Dimebag’s Dean ML before and after its paint job

“Anyway, he (Buddy Blaze) got the one I actually won, and he painted the lighting bolts on the body, threw the pickups in, threw the Floyd rose on it, and he was getting famous at that time and I asked him if he would do a Dime guitar for me. So Buddy goes yea I’ll do the guitar for you, and next thing I knew, the next day on my doorstep there was a big box. I opened it up, and I totally knew there was a Dean in there. I popped up the case, and it was the lighting bolt Dean from fu**ing hell man. Greatest guitar I ever had – will ever have in my whole life! Thank god I still got it now. I’ve lost it one time, and I had to pay 2500 bucks to get it back.”


Dimebag switched to Washburn after Dean ceased operations in 1994. The guitars he used then were basically copies of his Dean ML. He then returned to Dean when they resumed business in 2004.


Dimebag collaborated with Dean on the design for this guitar just months before his death. It is basically a version of the ML, and although he certainly played the prototype, by the time the model was released he had passed away.


Released by Dean as a tribute to Dimebag’s ML, this model featured a rosewood fretboard, DMT designe pickups and a Pantera Far Beyond Driven graphic with gloss finish.



“My old man showed me how to play barre chords, and that’s when things started getting really heavy,” remembered Dimebag of his early years playing. But I think the turning point came when I discovered an Electro-Harmonix Big Muff Fuzz. Feedback! Distortion! Dude, that was all she wrote.”


“Musicians tend to get bored playing the same thing over and over, so I think it’s natural to experiment,” said Dimebag. “On ‘Good Friends’, for example, instead of playing a traditional solo, I just opened my guitar up all the way and let it feed back for effect. I discovered the pure feedback wasn’t quite enough, so I added a Digitech Whammy Pedal to the equation, which helped produce a sound that was completely fucked up. I don’t really have any training in theory, so I just kept turning knobs until I found the most wicked sound.”

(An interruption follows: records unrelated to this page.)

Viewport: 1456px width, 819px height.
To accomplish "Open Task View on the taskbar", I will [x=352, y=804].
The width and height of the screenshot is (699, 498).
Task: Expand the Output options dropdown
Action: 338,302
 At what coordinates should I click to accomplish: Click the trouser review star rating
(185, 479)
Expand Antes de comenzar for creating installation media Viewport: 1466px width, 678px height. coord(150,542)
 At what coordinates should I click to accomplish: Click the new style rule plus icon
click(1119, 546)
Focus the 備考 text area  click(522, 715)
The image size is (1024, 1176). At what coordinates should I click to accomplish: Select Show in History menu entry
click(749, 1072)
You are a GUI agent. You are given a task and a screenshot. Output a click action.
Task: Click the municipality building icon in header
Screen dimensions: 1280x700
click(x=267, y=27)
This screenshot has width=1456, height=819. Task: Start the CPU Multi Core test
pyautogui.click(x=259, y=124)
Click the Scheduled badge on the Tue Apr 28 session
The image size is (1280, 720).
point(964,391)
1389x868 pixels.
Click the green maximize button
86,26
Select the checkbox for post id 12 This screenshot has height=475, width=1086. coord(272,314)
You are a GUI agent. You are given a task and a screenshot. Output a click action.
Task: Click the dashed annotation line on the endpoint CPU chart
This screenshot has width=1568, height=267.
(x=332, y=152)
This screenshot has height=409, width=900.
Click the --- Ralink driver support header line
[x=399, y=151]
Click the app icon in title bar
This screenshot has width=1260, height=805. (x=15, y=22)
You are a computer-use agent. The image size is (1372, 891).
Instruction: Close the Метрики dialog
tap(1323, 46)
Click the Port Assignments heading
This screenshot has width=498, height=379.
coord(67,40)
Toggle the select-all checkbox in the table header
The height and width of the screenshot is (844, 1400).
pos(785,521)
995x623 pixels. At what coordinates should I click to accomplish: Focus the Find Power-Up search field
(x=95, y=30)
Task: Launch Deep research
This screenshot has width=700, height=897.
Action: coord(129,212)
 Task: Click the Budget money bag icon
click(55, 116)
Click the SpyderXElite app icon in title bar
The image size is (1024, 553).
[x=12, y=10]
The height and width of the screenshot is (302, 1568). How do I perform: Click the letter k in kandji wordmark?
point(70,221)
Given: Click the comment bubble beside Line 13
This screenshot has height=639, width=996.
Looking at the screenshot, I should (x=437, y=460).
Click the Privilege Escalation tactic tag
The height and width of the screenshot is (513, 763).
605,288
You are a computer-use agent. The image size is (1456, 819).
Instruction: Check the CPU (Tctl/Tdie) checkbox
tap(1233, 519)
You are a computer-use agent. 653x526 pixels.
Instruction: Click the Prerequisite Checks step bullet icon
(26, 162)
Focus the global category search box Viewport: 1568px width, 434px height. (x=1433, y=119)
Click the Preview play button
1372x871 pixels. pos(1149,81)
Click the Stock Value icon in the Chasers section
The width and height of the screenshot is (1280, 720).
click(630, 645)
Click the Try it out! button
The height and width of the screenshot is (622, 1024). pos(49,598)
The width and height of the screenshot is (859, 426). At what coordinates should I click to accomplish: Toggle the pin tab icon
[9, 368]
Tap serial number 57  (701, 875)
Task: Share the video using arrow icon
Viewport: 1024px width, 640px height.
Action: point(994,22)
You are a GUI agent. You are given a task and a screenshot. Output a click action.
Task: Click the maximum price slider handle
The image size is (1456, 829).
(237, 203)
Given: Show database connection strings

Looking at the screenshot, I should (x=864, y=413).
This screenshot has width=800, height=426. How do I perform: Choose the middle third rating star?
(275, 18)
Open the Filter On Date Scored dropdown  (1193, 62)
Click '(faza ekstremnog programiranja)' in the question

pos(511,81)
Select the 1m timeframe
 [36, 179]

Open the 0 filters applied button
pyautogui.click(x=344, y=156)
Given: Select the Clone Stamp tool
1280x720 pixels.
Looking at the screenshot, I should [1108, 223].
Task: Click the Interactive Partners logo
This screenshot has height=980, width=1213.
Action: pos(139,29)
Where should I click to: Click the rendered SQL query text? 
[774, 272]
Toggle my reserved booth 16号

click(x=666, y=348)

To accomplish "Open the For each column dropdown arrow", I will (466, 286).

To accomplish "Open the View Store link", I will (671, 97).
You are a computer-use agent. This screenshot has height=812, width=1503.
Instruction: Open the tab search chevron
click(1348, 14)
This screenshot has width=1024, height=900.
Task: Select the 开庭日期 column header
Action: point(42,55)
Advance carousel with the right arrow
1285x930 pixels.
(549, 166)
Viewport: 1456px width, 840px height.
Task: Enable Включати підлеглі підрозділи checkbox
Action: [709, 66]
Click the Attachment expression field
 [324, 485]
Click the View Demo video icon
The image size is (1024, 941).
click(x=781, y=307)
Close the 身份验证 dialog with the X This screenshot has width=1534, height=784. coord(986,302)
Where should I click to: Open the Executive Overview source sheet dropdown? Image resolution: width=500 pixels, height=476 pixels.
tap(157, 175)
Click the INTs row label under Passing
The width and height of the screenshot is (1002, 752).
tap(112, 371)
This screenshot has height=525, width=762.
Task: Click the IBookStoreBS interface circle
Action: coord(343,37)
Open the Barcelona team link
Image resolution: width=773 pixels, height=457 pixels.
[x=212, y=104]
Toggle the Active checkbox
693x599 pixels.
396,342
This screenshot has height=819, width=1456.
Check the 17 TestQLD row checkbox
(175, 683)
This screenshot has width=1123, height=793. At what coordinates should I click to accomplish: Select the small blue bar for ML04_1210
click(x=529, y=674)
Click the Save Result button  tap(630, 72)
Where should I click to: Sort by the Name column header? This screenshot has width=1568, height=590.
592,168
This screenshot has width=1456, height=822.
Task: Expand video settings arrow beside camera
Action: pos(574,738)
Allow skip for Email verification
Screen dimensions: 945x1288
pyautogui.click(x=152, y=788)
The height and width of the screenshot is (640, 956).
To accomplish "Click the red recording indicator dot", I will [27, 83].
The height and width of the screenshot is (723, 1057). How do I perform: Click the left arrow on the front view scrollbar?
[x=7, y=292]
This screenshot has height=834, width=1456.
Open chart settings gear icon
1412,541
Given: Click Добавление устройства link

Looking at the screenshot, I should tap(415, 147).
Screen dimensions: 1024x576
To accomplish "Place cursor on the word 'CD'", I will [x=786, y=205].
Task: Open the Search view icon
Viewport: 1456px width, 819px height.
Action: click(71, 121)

“Because I used the Whammy Pedal on the rhythm part, I decided to use it on the lead as well,” said Dimebag of the song ‘Becoming’ from Far Beyond Driven. “The only thing I had between my guitar and my amp was my Dunlop Wah and the Whammy, so like an idiot I decided to try and play my solo using both effects simultaneously. I figured it was going to sound horrible, but everyone started saying, ‘That’s cool, dude, that’s cool.’ So I kept it, and then I doubled it and it was done!”


Dimebag had used the Dunlop Crybaby DCR-1SR, a remote pedal to run his rack unit, onstage and then received a signature Dunlop Crybaby.


Despite having his own signature model, the MXR DD11 Dime Distortion, he often favoured the Zakk Wylde version onstage.



Used on Cowboys From Hell and The Great Southern Trendkill.


“I stuck to what I’ve always used – Randall amps,” said Dimebag of his equipment on Far Beyond Driven. “The only thing that was really different on this album is that the signal from my guitar was routed through three Randall amps which were recorded simultaneously on each track — three amps mixed down to one track. One stack was effected with my MXR flanger, for a kind of hollow sound; another stack was just straight up and dry, and the third was set similar to the dry stack except that it had a little more gain. Separately, one sounded horrible, one sounded great and the other sounded bassy; but together they sounded incredible.” He also used this head on Vulgar Display Of Power.


Dimebag used solid state amps until he discovered the Krank amplifiers. He would later receive a signature model from the company, dubbed the Krankenstein.



Dimebag’s love of the Furman PQ-3 helped shape his sound, he used these units throughout the years onstage with his Randall RG100, and on many of his major albums. He owned several original PQ-3’s and in 1998 approached the company to ask for them to make him a new one. They did so, resulting in an updated model that added a front panel input to the original 1976 faceplate design.